Obsolescence - existing capital equipment is re[;ace by new developments in technology; for example, the replacement of the typewriter by the word processor.
Perceived Disadvantages:
- Employees often associate change in technology with unemployment which makes them unhappy
- Employees have to be taught how to use new technology
Benefits:
- New technology can make employees work easier
- New jobs are created to run this technology
Using Computer Hardware and Software:**
Advantages:
- Systems are faster
- Storage us easier and storage costs are lower
- Communication is easier and faster
- Analysis of large amounts of data is possible
- Banking made easier
- The internet increases availability of knowledge
- Workers do not have to be in the workplace
- Meetings can be held remotely
- New technology like ‘click and collect’ has made life easier for consumers
Disadvantages:
- Money needs to be spent on effective training for all involved in new systems
- The public may be resistant to changes.

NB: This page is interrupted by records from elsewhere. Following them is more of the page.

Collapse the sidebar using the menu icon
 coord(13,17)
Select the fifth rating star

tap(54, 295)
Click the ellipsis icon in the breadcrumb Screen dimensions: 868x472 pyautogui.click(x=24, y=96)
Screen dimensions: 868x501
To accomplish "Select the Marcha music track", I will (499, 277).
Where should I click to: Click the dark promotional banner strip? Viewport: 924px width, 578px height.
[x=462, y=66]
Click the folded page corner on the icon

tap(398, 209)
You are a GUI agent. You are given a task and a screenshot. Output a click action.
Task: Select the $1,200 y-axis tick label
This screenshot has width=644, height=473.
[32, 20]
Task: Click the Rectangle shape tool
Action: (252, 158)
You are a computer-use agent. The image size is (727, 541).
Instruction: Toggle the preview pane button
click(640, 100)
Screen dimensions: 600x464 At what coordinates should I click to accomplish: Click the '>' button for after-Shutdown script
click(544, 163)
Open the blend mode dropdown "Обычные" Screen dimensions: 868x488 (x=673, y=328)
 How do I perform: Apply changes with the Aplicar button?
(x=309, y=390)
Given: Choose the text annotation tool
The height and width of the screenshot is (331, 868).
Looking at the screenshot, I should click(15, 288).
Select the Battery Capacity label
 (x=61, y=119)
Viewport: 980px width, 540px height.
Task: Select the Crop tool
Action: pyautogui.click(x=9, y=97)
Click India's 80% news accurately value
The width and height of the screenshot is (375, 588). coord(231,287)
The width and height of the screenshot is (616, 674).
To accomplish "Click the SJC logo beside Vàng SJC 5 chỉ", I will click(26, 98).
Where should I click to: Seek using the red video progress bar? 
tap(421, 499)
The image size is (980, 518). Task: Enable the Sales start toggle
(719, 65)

- System failure or breakdown means whole business is affected
- New technology is costly
- Security of data can lead to hacks
Effects of technological issues on business:
- Marketing - new technology makes it possible to introduce new products to the market
- Financial - use of technology in the business can speed up accounting practices.
- People - new technology on production line could result in reducency
- Operations - can improve productivity and make the business more efficient.